Visually, most of the characters are different from their comic book counterparts. Baymax looks nothing like he does in the comics, but the overall departure from the original design was a great idea. Each character has a vivid personality and is distinct from the others. From main to supporting characters, I found all of the designs to be fun and fitting to the overall style.
The action sequences were fast-paced, exciting, and fun, thanks to all the futuristic tech. As an adult, it was fully enjoyable; I didn’t feel like the action was toned down for kids.
In the movie, Hiro is faced with many trials, and because of that, Hiro is changed. First, he folds in on himself, but once the opportunity for vengeance appears, he begins to use his anger to make himself feel better. As Christians, we are not promised an easy life, in fact the Bible says to expect many trials ahead of us, but the Bible also gives us some reassurance. I Peter 1:6-7 “In all this you greatly rejoice, though now for a little while you may have had to suffer grief in all kinds of trials. These have come so that the proven genuineness of your faith—of greater worth than gold, which perishes even though refined by fire—may result in praise, glory and honor when Jesus Christ is revealed.”
Though we’ll definitely experience tough seasons of life, we know that trials and grief are not purposeless. Now, knowing this doesn’t necessarily make accepting these trials any easier. A death of a loved one is still incredibly difficult. That’s why it’s important to rely on God as our comforter. 2 Corinthians 1:3-4 “Praise be to the God and Father of our Lord Jesus Christ, the Father of compassion and the God of all comfort, who comforts us in all our troubles, so that we can comfort those in any trouble with the comfort we ourselves receive from God.” There’s two parts of this passage that are really cool. First, God is our ultimate comforter. Many of the Psalms talk about God being our refuge. He is faithful, and He is there for us to rely on. Secondly, comfort happens within good community. We are comforted so we can comfort others. In Big Hero 6 Hiro starts to rely on his team instead of seeking solace through revenge. What a cool blessing it is to be able to live in community, and to help each other when we need it!

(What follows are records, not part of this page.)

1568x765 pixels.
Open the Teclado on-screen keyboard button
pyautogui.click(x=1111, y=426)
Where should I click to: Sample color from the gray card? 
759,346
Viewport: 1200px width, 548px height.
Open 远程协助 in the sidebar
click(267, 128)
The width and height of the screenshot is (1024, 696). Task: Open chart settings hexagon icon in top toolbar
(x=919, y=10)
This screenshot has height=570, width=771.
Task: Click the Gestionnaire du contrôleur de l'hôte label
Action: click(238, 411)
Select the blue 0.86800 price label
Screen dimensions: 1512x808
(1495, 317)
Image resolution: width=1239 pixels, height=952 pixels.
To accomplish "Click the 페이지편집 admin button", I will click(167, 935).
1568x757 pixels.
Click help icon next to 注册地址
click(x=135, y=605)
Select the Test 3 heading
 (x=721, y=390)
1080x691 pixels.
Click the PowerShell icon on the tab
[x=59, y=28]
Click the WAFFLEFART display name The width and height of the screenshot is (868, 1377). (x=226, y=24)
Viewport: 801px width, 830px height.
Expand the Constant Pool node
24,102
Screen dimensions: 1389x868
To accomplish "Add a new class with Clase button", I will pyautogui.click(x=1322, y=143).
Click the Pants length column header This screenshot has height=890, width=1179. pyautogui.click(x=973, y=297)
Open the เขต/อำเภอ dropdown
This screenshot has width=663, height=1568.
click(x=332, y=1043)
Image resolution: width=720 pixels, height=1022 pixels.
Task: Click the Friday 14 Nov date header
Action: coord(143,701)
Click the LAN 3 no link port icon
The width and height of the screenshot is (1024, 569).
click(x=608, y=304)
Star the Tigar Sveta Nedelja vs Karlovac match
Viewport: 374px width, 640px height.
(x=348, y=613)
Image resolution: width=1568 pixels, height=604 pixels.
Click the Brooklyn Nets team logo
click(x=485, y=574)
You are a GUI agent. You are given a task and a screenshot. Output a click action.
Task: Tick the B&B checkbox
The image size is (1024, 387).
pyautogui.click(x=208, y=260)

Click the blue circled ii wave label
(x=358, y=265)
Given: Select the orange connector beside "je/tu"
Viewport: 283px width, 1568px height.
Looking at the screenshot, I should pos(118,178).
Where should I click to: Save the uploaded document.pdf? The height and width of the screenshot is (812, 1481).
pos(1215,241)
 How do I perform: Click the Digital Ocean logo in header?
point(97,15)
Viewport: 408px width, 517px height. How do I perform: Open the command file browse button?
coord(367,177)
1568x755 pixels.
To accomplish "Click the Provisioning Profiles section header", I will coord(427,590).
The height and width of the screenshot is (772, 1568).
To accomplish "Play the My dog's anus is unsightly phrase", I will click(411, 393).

Big Hero 6 is one of my favorite movies to have come out in years. In fact, it’s definitely one of my top animated movies of all time. I bet we can all look forward to its sequel since Big Hero 6 was number one its opening weekend, surpassing Christopher Nolan’s Interstellar. No matter your age or interests, you’ll find something to laugh about with Big Hero 6. If you have even the tiniest bit of a heart, I have no doubt that you’ll feel for Hiro and his friends. This wasn’t a perfect film, but it’s got a big heart.
Did you see Big Hero 6? On a scale of one to ten, how would you rate
your pain this movie?
+ Hilarious + Fun characters and designs with great animation + Encourages interest in STEM fields + Lots of good talking points for parents and kids + Best fist bump in any form of media
- Many characters with basic development leaves you wanting more - Death and grieving themes may be tough for kids
The Bottom Line
With its bright designs, hilarious overtones, and occasionally poignant moments, Big Hero 6 is a superhero team origin story with enough action, laughs, and heart to be enjoyed by all.